Plasma Cells in Primary Melanoma. Prognostic Significance and Possible Role of IgA

Francesca M Bosisio; James S Wilmott; Nathalie Volders; Marjorie Mercier; Jasper Wouters; Marguerite Stas; Willeke AM Blokx; Daniela Massi; John F Thompson; Richard A Scolyer; Nicolas van Baren; Joost J van den Oord


Mod Pathol. 2016;29(4):347-358. 

In This Article

Abstract and Introduction


Melanoma is not only one of the most immunogenic cancers but also one of the most effective cancers at subverting host immunity. The role of T lymphocytes in tumor immunity has been extensively studied in melanoma, whereas less is known about the importance of B lymphocytes. The effects of plasma cells (PCs), in particular, are still obscure. The aim of this study was to characterize pathological features and clinical outcome of primary cutaneous melanomas associated with PCs. Moreover, we investigated the origins of the melanoma-associated PCs. Finally, we studied the outcome of patients with primary melanomas with PCs. We reviewed 710 melanomas to correlate the presence of PCs with histological prognostic markers. Immunohistochemistry for CD138 and heavy and light chains was performed in primary melanomas (PM) and in loco-regional lymph nodes (LN), both metastatic and not metastatic. In three PM and nine LN with frozen material, VDJ-rearrangement was analyzed by Gene Scan Analysis. Survival analysis was performed on a group of 85 primary melanomas >2 mm in thickness. Forty-one cases (3.7%) showed clusters/sheets of PCs. PC-rich melanomas occurred at an older age and were thicker, more often ulcerated and more mitotically active (P<0.05). PCs were polyclonal and often expressed IgA in addition to IgG. In LN, clusters/sheets of IgA+ PCs were found both in the sinuses and subcapsular areas. Analysis of VDJ-rearrangements showed the IgA to be oligoclonal. Melanomas with clusters/sheets of PCs had a significantly worse survival compared with melanomas without PCs while, interestingly, melanomas with sparse PCs were associated with a better clinical outcome (P=0.002). In conclusion, melanomas with sheets/clusters of PCs are associated with worse prognosis. IgG and IgA are the isotypes predominantly produced by these PCs. IgA oligoclonality suggests an antigen-driven response that facilitates melanoma progression by a hitherto unknown mechanism.

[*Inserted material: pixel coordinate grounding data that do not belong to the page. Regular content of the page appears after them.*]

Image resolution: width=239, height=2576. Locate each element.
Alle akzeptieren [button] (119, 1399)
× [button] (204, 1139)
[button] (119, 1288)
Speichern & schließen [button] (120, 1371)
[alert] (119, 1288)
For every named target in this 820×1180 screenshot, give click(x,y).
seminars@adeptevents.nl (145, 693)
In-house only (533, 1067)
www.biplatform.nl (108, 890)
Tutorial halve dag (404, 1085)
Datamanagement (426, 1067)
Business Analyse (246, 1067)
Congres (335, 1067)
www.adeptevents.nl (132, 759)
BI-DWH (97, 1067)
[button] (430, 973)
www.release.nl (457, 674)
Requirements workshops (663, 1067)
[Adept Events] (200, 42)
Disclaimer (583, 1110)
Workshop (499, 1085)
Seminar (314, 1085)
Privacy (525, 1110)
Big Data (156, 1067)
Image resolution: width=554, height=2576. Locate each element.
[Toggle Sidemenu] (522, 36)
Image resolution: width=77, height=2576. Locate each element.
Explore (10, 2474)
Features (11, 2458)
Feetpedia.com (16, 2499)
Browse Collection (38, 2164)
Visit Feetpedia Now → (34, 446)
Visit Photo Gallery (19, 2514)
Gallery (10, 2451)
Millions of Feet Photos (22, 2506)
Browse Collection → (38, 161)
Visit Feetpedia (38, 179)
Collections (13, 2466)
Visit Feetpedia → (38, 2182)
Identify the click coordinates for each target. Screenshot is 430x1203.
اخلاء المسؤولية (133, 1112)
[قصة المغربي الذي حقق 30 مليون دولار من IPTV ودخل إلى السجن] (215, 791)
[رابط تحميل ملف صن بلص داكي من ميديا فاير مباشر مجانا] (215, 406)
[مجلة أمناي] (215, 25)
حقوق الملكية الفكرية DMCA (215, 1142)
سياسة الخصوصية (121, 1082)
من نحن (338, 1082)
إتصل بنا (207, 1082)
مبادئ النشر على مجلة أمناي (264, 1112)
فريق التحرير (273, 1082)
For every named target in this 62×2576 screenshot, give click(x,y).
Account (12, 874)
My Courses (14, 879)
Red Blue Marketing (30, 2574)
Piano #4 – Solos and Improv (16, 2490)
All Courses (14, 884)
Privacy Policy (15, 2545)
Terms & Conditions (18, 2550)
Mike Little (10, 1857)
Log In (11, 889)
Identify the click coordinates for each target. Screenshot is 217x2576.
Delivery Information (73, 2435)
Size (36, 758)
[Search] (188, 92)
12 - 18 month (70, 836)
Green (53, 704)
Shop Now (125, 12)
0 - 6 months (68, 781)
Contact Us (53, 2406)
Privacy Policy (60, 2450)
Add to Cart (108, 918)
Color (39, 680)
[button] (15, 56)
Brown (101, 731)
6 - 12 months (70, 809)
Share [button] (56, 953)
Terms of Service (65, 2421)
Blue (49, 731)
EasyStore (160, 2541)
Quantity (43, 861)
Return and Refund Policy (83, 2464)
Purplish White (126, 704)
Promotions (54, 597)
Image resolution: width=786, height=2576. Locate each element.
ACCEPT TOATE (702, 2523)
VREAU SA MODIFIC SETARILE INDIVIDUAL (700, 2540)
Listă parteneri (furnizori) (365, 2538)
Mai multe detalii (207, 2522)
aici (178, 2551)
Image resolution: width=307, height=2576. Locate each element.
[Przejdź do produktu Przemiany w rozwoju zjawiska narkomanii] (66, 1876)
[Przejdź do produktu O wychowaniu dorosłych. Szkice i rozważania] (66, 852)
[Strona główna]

Melanoma is not only one of the most immunogenic cancers but also one of the cancers that is most adept at circumventing host antitumor immunity.[1] In fact, the phenomenon of regression in primary melanomas is frequently only partial (23–58%), and complete regression is rare (12.4%), suggesting the presence of mechanisms that allow the tumor to resist immune attack.[2] In recent years, the immune response in melanoma has gained much attention owing to the efficacy of new therapies that act on its modulation by blocking immune check points.[3–7] The immune response is the result of complex interactions between different types of cells, which can result in an immune-stimulatory signal as well as an immune-suppressive signal. Moreover, the very same type of cell can be influenced by the microenvironment to polarize into different functional states according to the need for an active immune response or of immune tolerance at a certain moment. This has been demonstrated for macrophages (M1 and M2 polarization),[8–11] neutrophils (N1 and N2 polarization)[12,13] and T lymphocytes (Th1, Th2, Th17 responses).[14–16]

The role of T lymphocytes and macrophages has been extensively studied in melanoma,[13,17–22] whereas less is known on the role of B lymphocytes and plasma cells (PCs). Recently, B lymphocytes have turned out to constitute between 0 and 50% of the tumor-infiltrating lymphocytes,[23–25] but controversy exists as to their precise role in melanoma progression.[25–28] Furthermore, the role of PCs, the terminally differentiated form of B lymphocytes, has been the subject of two studies, one that links them with an increased risk of lymph node metastasis[29] and one that shows an association with poor survival,[30] but the mechanisms underpinning these observations remain obscure.

The aim of the current study was to identify melanomas with a significant PC component in the inflammatory infiltrate, to study their detailed clinico-pathological characteristics and immunoglobulin expression and to speculate on the origin of the PC response by examining the melanoma-draining loco-regional lymph nodes.